Oui, la mort peut féconder la vie tout comme les « autres » semblent rendre possible, à tout prendre, les conditions de mon existence. Et de ce point de vue-là, on peut effectivement dire que « l’enfer, c’est les autres ». Car l’enfer, au moins étymologiquement, contraint, par le fait d’être l’espace contenu dans le ventre de la terre, à la fixation littérale d’ici-bas, voire à l’engloutissement total selon les étages infernaux, donc protège d’une certaine manière contre l’apesanteur, contre la folie qui gonfle ses proies à l’hélium – danses macabres obligées alors dans les airs – ; protège en bref contre l’appel constant d’une mort en lévitation. Le gros poisson qui louche avait vu juste.

Hélas, je ne pus partir : un sentiment de culpabilité me retenait.

Quelques lunes plus tard – un dimanche (évidemment) – , mon père tomba à l’étage le plus bas de la prison rouge, là où ça sent la tombe.

Et bientôt, les douleurs : foudroyé, il mourut d’une cirrhose. Il avait à peine soixante ans.

Sur son lit de mort, le vieux, torse nu avec ce même pantalon gris, me regarda comme un père ayant alors conscience de s’adresser pour la dernière fois à son fils, c'est-à-dire avec une certaine bienveillance, avec une certaine solennité. J’étais presque collé à lui, l’oreille quasiment dans sa bouche. À bout de souffle qu’était l'homme, la parole lui était en effet difficile, voire impossible.

Arriva ce moment, ultime, où d’une voix qui préparait sa fin, il susurra longuement, lentement : « Adrien, mon fils, je ne t’aurai jamais compris. Voilà pourquoi... je ne te voyais pas, je crois, mais je t’aurai toujours aimé, ça j'en suis sûr ». Un long râle l’interrompit. Malgré l'épuisement, sa voix poursuivit : « Je ne suis pas comme toi, c'est évident, mais sache que je suis fier de toi, même si c’est p'têtre la première fois, je crois, que je te le dis. Les paupières se ferment, mais la bouche elle, encore, persiste à s’ouvrir jusqu’à la fin : « Sache... que notre voyage à vélo (il était donc réel, me disais-je rassuré) ah ! s’exclama-t-il à travers un dernier sourire, ce voyage oui, Adrien, aura été le plus beau de ma vie ! ».

Silence. Sifflement. Puis silence presque définitif.
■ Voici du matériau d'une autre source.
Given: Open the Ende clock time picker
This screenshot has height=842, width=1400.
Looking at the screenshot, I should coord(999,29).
Mon père me parla avec un accent de tendresse que je lui découvris pour la première fois. Et ce fut lorsque sa main mobilisa toute l’énergie (dont on devine que l’homme dépositaire de la source aura été, de sa première minute jusqu’à la dernière, bien bâti, costaud jusqu’à la fin) que je me mis à pleurer, beaucoup pleurer.
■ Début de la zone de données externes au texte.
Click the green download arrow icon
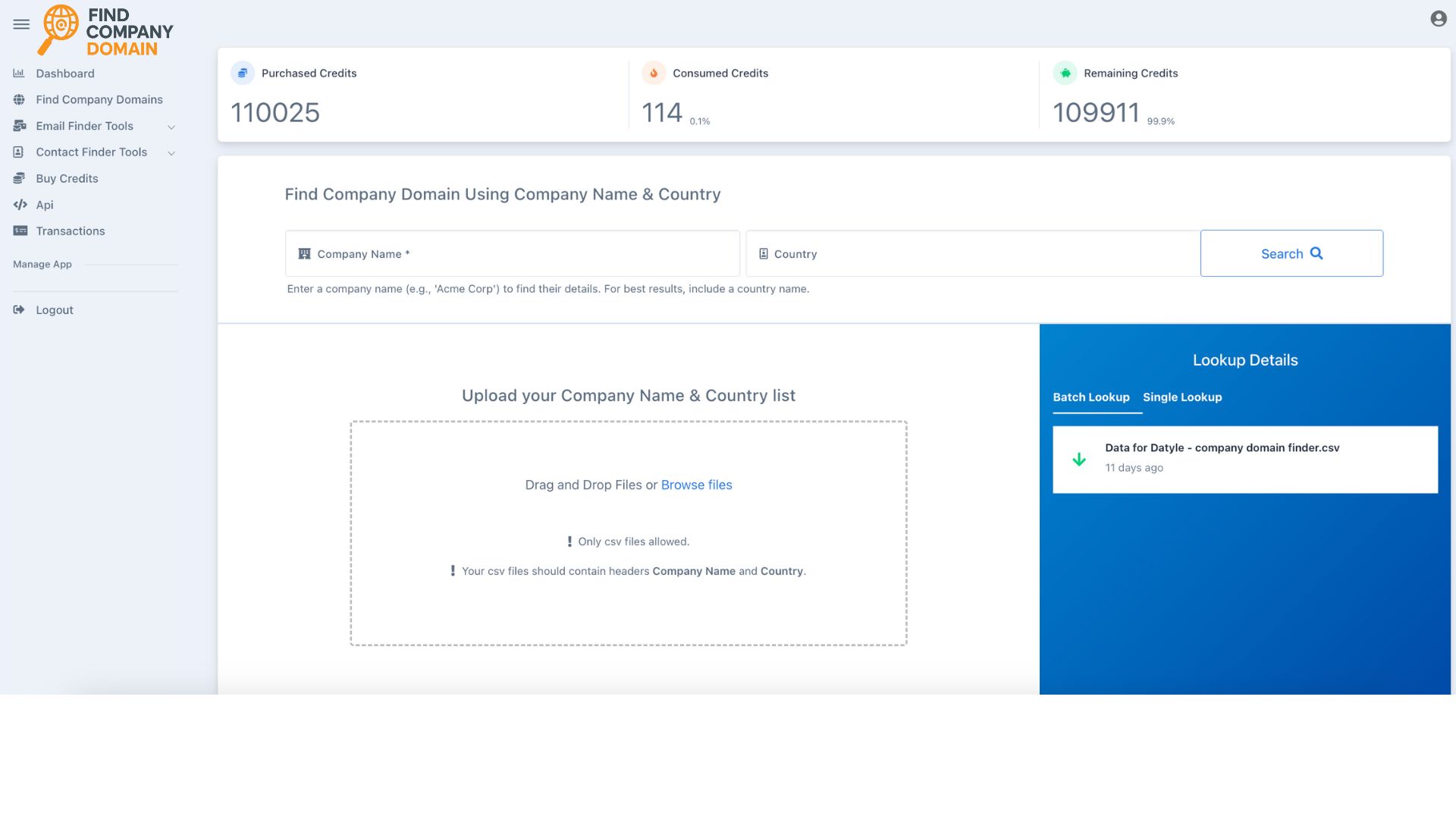The height and width of the screenshot is (819, 1456). pos(1078,460)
Dehors, le plus beau du printemps. Les oiseaux colorant le bleu du ciel où au fond un soleil lumineux resplendissait. De lourdes secondes s’égrenèrent encore, avant que sa main serrât avec rage et conviction la mienne pendant que ses yeux brillèrent en contemplant le ciel et ses astres. Quand enfin, toute pression se relâcha et le corps du vieux commença petit à petit à se raidir. Mon père appela Francky qu'il semblait voir impatient de retrouver, l'imagine-t-on, son grand frère – la tête du petit bientôt sur le torse du grand... Seul devait se trouver Francky dans l’au-delà, apeuré qu’il devait être (certainement en train de se boucher les oreilles pour ne pas avoir à entendre les insultes des grandes personnes). Et mon père de lui murmurer, les yeux autant sur moi que dans le vague, le sourire aux lèvres, avant de s’éteindre peu à peu : « Ne pleurs plus p’tit frère, j’arrive. »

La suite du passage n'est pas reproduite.